7  Executing Demand Experiments

Designing a good demand experiment is necessary—but not sufficient.

Between a well-designed survey and usable demand evidence lies execution. This is where plans encounter reality, and where many otherwise sound demand experiments quietly fail.

Execution introduces risks that design alone cannot eliminate. Who actually sees the survey, who chooses to respond, how questions are interpreted in context, and how carefully responses are given all shape the evidence that results.

These risks are rarely obvious. Bad execution does not always produce noisy or chaotic data. More often, it produces data that looks clean, coherent, and convincing—while pointing in the wrong direction.

This chapter focuses on the most common execution failures in demand experiments. The goal is not to eliminate these risks entirely. It is to recognize them early, interpret evidence cautiously, and know when learning must continue before decisions are made.

Many of the execution failures discussed in this chapter can be reduced—but not eliminated—through careful framing and validation.

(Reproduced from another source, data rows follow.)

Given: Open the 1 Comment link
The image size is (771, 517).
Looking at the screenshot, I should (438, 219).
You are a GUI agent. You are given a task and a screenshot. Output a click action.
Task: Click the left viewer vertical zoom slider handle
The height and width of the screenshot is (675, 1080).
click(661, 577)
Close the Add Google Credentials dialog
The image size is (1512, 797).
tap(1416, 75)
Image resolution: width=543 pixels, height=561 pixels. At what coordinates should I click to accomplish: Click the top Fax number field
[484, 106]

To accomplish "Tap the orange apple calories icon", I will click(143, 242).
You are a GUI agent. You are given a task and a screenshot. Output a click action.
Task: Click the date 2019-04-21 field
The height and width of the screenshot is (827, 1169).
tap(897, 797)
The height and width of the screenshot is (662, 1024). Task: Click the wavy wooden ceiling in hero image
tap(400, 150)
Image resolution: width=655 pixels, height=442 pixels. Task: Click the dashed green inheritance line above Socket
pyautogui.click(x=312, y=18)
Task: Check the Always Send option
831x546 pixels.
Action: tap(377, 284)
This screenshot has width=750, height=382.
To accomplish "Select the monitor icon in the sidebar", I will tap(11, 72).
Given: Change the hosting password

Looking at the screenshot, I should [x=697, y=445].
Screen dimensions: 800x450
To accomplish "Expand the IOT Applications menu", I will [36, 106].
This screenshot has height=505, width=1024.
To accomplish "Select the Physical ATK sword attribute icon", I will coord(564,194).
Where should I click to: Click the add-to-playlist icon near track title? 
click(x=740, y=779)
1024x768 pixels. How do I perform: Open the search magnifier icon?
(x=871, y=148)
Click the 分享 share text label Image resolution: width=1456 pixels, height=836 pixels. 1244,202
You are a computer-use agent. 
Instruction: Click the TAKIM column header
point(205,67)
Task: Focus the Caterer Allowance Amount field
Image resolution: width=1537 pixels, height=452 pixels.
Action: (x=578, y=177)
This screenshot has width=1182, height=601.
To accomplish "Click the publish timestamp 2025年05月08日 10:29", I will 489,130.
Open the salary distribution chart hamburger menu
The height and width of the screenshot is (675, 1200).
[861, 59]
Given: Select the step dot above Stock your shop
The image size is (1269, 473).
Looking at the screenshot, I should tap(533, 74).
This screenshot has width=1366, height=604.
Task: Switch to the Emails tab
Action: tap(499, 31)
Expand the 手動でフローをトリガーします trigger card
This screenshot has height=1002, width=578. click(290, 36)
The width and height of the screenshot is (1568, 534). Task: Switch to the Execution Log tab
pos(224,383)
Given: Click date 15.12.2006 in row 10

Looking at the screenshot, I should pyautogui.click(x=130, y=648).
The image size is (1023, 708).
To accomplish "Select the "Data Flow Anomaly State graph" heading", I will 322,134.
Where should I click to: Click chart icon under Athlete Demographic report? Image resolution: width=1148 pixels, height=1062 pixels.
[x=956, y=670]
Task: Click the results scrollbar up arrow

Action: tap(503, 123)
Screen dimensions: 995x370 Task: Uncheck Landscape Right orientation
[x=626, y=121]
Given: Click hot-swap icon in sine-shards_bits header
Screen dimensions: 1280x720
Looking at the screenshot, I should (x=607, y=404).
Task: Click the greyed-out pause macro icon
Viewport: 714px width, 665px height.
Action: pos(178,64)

Several toolkits are designed to support that work, especially:

This chapter explains why those tools matter.

7.1 Sampling: Who Actually Had a Chance to Answer?

Demand experiments do not happen in theory. They happen in the world.

However carefully a survey is designed, the evidence it produces depends on a basic fact: who was actually given a chance to respond.

This question comes before who chose to respond. It comes before analysis. And it often determines what the evidence can and cannot say.

The Population Is Not the Sample

Entrepreneurs usually begin with a target population in mind.

They might say they are studying:

  • potential first-time buyers,
  • people who experience a particular problem,
  • customers who care about a specific attribute,
  • or a defined segment of a broader market.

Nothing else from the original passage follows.